I kept a standing desk for years but at some point, I realized that having to stand up to work had become one more obstacle between me and my tasks. It was mostly subconscious. It wasn’t like I was thinking ‘UGH! I have to stand up? Blech.’ But, over time, it was becoming harder to get started and once I dug into that feeling a bit I realized that standing up was part of the problem. 

So, I went back to a sitting desk but whenever I thought of it I would stand up to do voice dictation or I would prop my keyboard on something so I could type while standing. This, combined with a timer app that helps me focus for short periods and then take a break to move around a little, has helped me get important things done without sitting still for too long.

Then, last year, I started incorporating more squatting into my daily routine and I do a supported squat sometimes when I read or when I watch something.

And I often bring my yoga mat down to the living room when my husband and I are watching a show so I can do stretches or just sit on the floor while we watch. 

In January, once they went on sale, I bought a reading mat and bolster cushion so I could be even more comfortable lying or sitting on our laminate floor while I read, watch TV, chat with my family or even attend webinars where I don’t have to be on camera. 

So, I was already open to the idea of spending more time at floor level when I came across a video (below) a few weeks back from someone who always works from the floor. I have occasionally done some journaling or drawing while sitting on my mat but I hadn’t tried doing any extended work from the floor. If it did cross my mind, I probably dismissed it because I didn’t want to spend any extra time hunched over during the day. 

Before you watch this, I want to be clear that I am not necessarily endorsing the claims they make about the benefits of floor sitting and that I really wish they had said ‘dawn of humanity’ instead of ‘dawn of man.’

Link to video from a company called Plant Based Partners. The video is about the benefits of sitting on the floor to work and the still image shows a person with long hair sitting on the floor with one leg curled into a cross-legged position and the other folded into the position your leg holds in a squat.
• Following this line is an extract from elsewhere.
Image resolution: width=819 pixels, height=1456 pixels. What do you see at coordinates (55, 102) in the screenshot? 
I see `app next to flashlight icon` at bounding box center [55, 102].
The person is sitting on a mat and is surrounded by low office furniture – a table, a credenza and a printer table. A small dog is also sitting on a soft mat nearby.

Once I saw the video though, I clued into the fact that I had more options besides hunching over or lying on my stomach to write in my notebook like a movie teenager –  I could raise my work surface to create a more comfortable working position.*

So, now I have a whole variety of ways to get comfortable while I work or relax and I feel better  for it. Switching positions during the day gets me moving but even when I am staying still I don’t end up holding the same posture for an extended period of time. 

My body likes that and so does my brain. 

Do you alternate positions during your work or relaxation time? Which ones work best for you?

Since all of our bodies work differently, I know that my options may not work for you but I would be interested to know what does. 

Do you schedule a time to shift? Do you choose positions based on task? Or do you just move when you get uncomfortable? 

I can’t rely on noticing that I am uncomfortable, sometimes ADHD hyperfocus gets the best of me, so I make a plan for what tasks I am going to do where, and I use a timer.

PS – In trying to find the link for the video above, I also found this very useful video for getting used to sitting on the floor. Tips for sitting on the floor – The Floor is your Friend: Comfortable sitting positions on the floor

*Meanwhile, if I had consciously decided to work on the floor, I would have had a full brainstorm of ideas about how to make it more comfortable. I hadn’t chosen to focus on it so my brain had just dismissed it without further consideration. Brains are such pests sometimes!